Two hours later, she decided she was. Power-up came off without a hitch, and the Nixon began its long deceleration burn. They were still half a billion kilometers sunward of Saturn, but it would take until the end of January to kill all of the ship’s prodigious velocity. By then they’d have overshot their mark by nearly a hundred million kilometers.
The race to Saturn was far closer than the most pessimistic of the mission planners expected.
There’d been no earlier formal memorial ceremony for Rebecca Johansson: too many people who knew her well—the engineers—would have been unable to attend.
The memorial was held the evening of the restart.
Many people cried.
Sandy simply sat there, feeling—and looking, he thought—fairly stupid. In addition to messing with your hormones, the drugs did take out a piece of your brain.
Maybe he should just stay on them forever, he thought.
Real feelings had never really worked that well for him.
Fang-Castro ran into Sandy as they converged on the Commons. As the captain, she did not touch subordinates for good, legal reasons. Now she hooked Sandy’s shirt with a couple of fingers and pulled him aside.
“How are you? Dr. Ang told me you’re coming off the drugs.”
“Just in time for New Year’s,” Sandy said. Becca had been killed two months earlier; they were approaching the orbit of Saturn, though they wouldn’t be stopping there. And, “Thanks for asking, ma’am. I’m feeling fairly bad. Going through the brooding phase, as he calls it. The what-ifs. Dr. Ang tells me that’s good. I’m getting my mind back.”
“The post-traumatic stress…?”
“I’ve dealt with it, you know, for a while. This is a bump in the road, but I’ll be okay.”
She touched his arm: “Very good. I pressed Mr. Crow on your previous service, so I’d know what I was dealing with. I have a good deal of admiration for you, Captain, and you are a most excellent cameraman, as well.
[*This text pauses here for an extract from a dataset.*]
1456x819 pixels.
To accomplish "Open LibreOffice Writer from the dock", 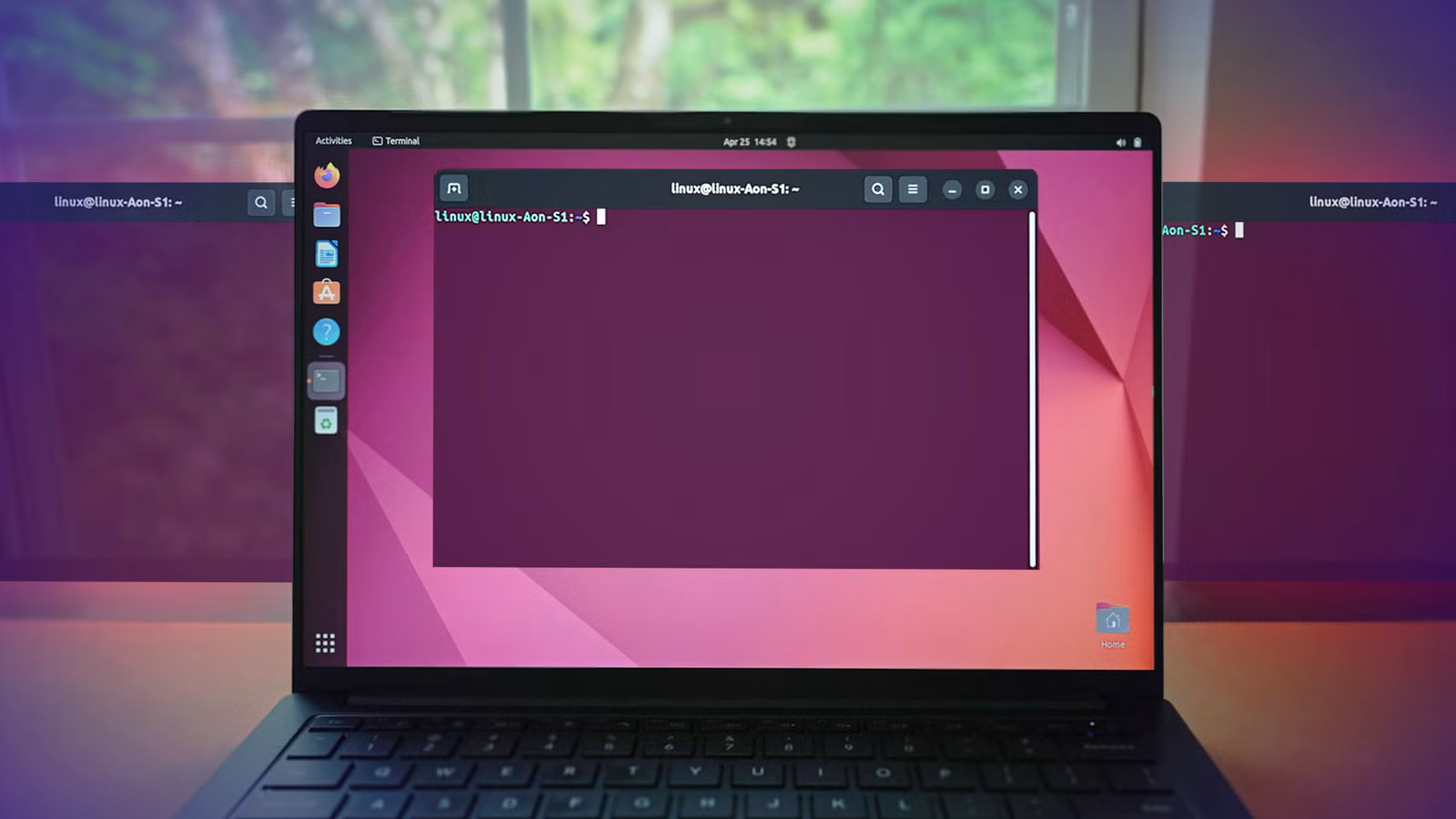I will tap(327, 254).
I would be pleased to have you on any of my ships, even if you were in the army.”
“Thanks… I’ll remember that, ma’am.”
They went on to the New Year’s celebration.
____
New Year’s Eve aboard the Nixon was one for the record books, Fang-Castro thought, as she and Sandy entered the Commons. People had celebrated the coming of the new year for millennia, but never before in a spaceship over a billion kilometers from Earth.
And despite the cheerful dressing, there was a touch of melancholy to it, as well—they were still feeling the loss of their chief engineer.
But as Sandy had said, on the day of the accident, probably in shock but also in truth, dead was dead. Rebecca Johansson was slipping irretrievably into the past, and here, in the present, Phillip McCord, a Nobel physicist, the only Nobel on board, was serving as a most excellent bartender, pouring a most excellent champagne.